Так размышлял Эспер, выйдя от Кюссе, радуясь, что разговор получился дружеским, не очень долгим, что есть какие-то маломальские перспективы в будущем, которого вообще-то нет, зато есть настоящее, то самое настоящее, ожидающее его на вокзале Сен-Лазар. Не сейчас, а через несколько часов. То есть в будущем, но это ближайшее будущее, и оно уж точно будет.
– Разрешите идти? – отчеканил сержант Эспер Якушев, номер 11366, чуть не проронив: «Мартина.
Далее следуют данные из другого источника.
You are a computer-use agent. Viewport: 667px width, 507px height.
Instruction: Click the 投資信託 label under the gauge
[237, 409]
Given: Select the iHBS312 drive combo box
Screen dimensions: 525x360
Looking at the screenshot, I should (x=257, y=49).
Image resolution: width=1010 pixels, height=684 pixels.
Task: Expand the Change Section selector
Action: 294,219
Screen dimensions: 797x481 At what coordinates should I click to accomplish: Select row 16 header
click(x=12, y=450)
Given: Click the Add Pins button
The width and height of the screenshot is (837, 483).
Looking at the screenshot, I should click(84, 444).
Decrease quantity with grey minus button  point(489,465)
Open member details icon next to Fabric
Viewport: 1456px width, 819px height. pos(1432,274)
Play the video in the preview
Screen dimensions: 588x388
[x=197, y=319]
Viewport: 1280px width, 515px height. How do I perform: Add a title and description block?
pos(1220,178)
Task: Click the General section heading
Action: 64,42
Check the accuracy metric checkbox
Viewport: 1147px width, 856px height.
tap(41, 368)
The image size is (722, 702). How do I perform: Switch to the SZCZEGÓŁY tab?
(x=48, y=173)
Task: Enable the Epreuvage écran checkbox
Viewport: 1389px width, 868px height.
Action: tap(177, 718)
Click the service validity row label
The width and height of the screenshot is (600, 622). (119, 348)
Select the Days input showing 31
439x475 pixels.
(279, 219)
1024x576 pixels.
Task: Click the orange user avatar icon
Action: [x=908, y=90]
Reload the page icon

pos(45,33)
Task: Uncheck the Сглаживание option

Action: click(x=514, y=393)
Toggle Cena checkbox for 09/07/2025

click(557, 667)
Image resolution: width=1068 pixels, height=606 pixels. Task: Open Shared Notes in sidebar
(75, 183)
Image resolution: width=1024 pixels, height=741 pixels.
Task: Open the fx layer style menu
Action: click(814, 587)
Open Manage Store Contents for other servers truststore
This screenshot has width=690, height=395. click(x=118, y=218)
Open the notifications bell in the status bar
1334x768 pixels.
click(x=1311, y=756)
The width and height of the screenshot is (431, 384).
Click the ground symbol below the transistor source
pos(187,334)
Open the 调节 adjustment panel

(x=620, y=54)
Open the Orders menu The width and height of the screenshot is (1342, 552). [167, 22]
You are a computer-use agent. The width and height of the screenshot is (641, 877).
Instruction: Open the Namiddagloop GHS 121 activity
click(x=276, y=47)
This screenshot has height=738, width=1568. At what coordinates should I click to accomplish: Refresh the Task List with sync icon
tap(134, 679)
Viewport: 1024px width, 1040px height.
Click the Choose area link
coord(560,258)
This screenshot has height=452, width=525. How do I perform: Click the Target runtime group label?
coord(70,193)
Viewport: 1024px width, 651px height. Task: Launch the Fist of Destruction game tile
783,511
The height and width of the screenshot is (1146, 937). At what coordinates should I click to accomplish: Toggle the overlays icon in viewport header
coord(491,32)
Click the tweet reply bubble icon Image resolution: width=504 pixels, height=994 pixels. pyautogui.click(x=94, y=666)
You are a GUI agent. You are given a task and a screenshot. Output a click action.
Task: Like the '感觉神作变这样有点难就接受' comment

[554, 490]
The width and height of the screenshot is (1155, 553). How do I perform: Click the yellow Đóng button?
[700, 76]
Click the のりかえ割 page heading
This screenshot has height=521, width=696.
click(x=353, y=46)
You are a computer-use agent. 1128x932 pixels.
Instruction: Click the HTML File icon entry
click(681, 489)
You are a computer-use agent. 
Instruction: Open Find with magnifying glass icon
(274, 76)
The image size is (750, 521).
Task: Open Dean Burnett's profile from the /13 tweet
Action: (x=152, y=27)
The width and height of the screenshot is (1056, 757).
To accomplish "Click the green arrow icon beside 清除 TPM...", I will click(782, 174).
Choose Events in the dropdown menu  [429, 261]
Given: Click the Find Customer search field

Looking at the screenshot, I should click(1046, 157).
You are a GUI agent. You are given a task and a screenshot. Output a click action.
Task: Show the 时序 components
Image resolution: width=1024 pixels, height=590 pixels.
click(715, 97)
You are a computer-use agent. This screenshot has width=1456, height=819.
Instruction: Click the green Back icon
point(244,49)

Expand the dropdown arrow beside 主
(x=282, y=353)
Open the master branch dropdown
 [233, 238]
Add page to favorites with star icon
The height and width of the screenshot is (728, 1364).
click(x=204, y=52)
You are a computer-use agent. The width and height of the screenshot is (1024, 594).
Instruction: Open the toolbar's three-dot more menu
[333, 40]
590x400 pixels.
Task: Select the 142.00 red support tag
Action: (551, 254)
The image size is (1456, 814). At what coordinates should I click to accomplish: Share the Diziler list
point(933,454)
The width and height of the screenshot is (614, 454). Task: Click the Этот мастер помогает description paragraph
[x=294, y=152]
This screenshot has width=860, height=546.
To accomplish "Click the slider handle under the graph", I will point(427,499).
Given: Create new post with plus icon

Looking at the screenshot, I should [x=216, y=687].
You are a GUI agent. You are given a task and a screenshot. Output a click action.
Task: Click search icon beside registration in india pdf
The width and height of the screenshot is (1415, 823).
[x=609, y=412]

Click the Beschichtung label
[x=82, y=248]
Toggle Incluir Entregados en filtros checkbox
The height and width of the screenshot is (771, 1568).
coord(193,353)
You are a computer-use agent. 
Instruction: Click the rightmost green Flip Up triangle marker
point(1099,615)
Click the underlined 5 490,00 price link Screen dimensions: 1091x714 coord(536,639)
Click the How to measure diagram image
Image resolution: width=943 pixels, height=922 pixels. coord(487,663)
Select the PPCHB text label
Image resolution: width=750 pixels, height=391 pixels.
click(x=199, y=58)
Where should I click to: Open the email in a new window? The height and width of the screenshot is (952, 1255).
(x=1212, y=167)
Такая моя, родинушка…»
– Разрешаю, разрешаю, – снисходительно улыбнулся штабной офицер полковник Кюссе, сдержав тайное: «Мари, ma petite chérie, моя малышка».
* * *Проснувшись, Мартина нашла записку: «Вокзал Сен-Лазар. Жду. Едем в Мезон-Лаффит, ко мне, к нам». Внизу Эспер пририсовал солдатика, стоящего под вокзальными часами. Из глаз льются огромные, как чашки, слезы. Обе руки приложены к груди, где находится сердце. Но его там нет. Оно в руках девушки, одетой в форму медсестры. И подпись: «Твой Эспер. 1917 г., 6 мая». На часах указано время свидания.
Да… Иногда для выражения чувств не обязательно складывать поэмы. Достаточно взять в руки карандаш и сделать крошечный рисунок, который, несмотря на карикатурность, будет излучать столько любви и нежности, что и через столетия вызовет ревнивые вздохи у романтичных девушек: «Эх… где бы найти такого Эспера».
Мартина вышла из госпиталя немного раньше обычного и, волнуясь, направилась к месту встречи. Их отношения развивались настолько стремительно, что она несколько раз останавливалась: «Нет! Он не придет! Нет!» Но ночной знакомый ждал: в толпе людей под часами выделялась его высокая фигура. Встретились! Это была красивая пара – статные, темноволосые, одетые в соответствии с модой и временем. На нем – военная форма, на ней – шляпка, светлая юбка и такой же светлый жакет. Обычно за такими парочками охотились фотографы, делая из наиболее удачных снимков любовные открытки. Изображения дополнялись розочками, ангелочками и слащавыми подписями: «Мое счастье, искренне ваш».
– Месье! Мадемуазель! Фото на память? Oh! Charmante! – Подбежавший к Мартине и Эсперу фотограф, выхватив опытным взглядом пару в гуще людей, сыпал комплиментами и, не давая времени на размышления, устанавливал аппаратуру.
– С удовольствием! – неожиданно для себя сказал Эспер, слегка приобняв смущенную девушку.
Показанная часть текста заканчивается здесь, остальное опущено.